Look through the records below and copy each line that includes the word "green".

****************

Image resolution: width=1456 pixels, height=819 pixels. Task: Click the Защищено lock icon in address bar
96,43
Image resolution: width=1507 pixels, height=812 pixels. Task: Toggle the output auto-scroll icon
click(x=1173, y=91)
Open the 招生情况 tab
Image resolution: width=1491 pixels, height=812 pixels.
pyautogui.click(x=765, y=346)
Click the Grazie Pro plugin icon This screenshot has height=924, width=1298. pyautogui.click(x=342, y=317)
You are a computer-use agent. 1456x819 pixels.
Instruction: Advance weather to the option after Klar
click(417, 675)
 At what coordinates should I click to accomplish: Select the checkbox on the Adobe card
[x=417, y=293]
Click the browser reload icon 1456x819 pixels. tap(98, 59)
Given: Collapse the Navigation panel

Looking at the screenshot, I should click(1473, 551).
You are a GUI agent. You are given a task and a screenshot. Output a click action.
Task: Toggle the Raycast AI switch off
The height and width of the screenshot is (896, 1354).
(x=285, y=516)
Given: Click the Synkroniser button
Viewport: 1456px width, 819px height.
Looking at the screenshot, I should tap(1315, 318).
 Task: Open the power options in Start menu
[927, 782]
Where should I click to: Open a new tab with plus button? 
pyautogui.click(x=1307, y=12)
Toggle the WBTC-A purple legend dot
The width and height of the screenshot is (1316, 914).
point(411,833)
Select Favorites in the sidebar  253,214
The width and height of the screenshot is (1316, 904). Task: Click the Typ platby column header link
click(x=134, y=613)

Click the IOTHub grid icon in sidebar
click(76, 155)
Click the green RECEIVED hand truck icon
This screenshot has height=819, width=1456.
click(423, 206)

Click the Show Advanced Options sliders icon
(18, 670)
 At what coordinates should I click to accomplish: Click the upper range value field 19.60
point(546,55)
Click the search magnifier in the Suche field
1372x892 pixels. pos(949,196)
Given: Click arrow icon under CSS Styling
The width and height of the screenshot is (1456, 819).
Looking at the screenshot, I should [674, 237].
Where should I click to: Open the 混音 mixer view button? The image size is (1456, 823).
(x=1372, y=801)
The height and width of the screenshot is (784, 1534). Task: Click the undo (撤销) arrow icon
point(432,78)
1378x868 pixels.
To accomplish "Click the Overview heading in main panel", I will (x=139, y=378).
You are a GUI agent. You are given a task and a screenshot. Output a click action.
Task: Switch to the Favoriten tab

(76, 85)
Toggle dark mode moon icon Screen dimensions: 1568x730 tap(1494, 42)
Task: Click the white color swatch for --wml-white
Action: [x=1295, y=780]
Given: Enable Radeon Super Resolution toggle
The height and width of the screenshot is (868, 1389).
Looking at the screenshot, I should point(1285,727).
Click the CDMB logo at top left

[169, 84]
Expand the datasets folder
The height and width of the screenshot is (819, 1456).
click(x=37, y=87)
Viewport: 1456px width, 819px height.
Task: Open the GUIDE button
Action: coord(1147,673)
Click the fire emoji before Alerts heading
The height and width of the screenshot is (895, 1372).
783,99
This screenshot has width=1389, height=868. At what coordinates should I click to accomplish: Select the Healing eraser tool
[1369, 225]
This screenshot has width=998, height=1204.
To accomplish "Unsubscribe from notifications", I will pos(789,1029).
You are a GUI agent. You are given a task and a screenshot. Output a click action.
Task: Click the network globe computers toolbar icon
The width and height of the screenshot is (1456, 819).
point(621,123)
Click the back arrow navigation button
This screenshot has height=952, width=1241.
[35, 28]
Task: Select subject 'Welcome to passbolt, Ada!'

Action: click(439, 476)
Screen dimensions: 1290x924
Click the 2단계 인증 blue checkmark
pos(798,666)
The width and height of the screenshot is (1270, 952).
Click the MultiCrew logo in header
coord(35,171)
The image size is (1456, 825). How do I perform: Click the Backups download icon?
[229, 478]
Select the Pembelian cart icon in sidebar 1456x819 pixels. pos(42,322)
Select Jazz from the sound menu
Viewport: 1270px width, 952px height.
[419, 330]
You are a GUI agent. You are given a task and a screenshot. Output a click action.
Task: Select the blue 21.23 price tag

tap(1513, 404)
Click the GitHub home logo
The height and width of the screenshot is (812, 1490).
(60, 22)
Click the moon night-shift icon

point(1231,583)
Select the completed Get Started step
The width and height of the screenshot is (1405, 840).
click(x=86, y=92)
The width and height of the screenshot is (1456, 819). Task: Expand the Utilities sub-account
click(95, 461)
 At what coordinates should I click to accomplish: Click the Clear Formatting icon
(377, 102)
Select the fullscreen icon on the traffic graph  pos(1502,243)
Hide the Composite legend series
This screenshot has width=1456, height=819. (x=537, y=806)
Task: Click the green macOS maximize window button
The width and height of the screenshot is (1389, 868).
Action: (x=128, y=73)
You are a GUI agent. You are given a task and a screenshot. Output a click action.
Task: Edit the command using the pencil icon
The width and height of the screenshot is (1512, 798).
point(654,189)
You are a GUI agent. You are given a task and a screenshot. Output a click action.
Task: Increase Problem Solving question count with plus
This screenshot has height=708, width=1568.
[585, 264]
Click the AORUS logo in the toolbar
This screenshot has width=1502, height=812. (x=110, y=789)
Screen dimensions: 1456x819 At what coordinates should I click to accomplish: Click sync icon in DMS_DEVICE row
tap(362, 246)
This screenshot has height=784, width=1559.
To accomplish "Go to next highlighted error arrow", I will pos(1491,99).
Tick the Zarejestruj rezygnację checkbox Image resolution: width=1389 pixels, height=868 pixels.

****************

• Output for this exercise:
Click the green RECEIVED hand truck icon
Task: Click the green macOS maximize window button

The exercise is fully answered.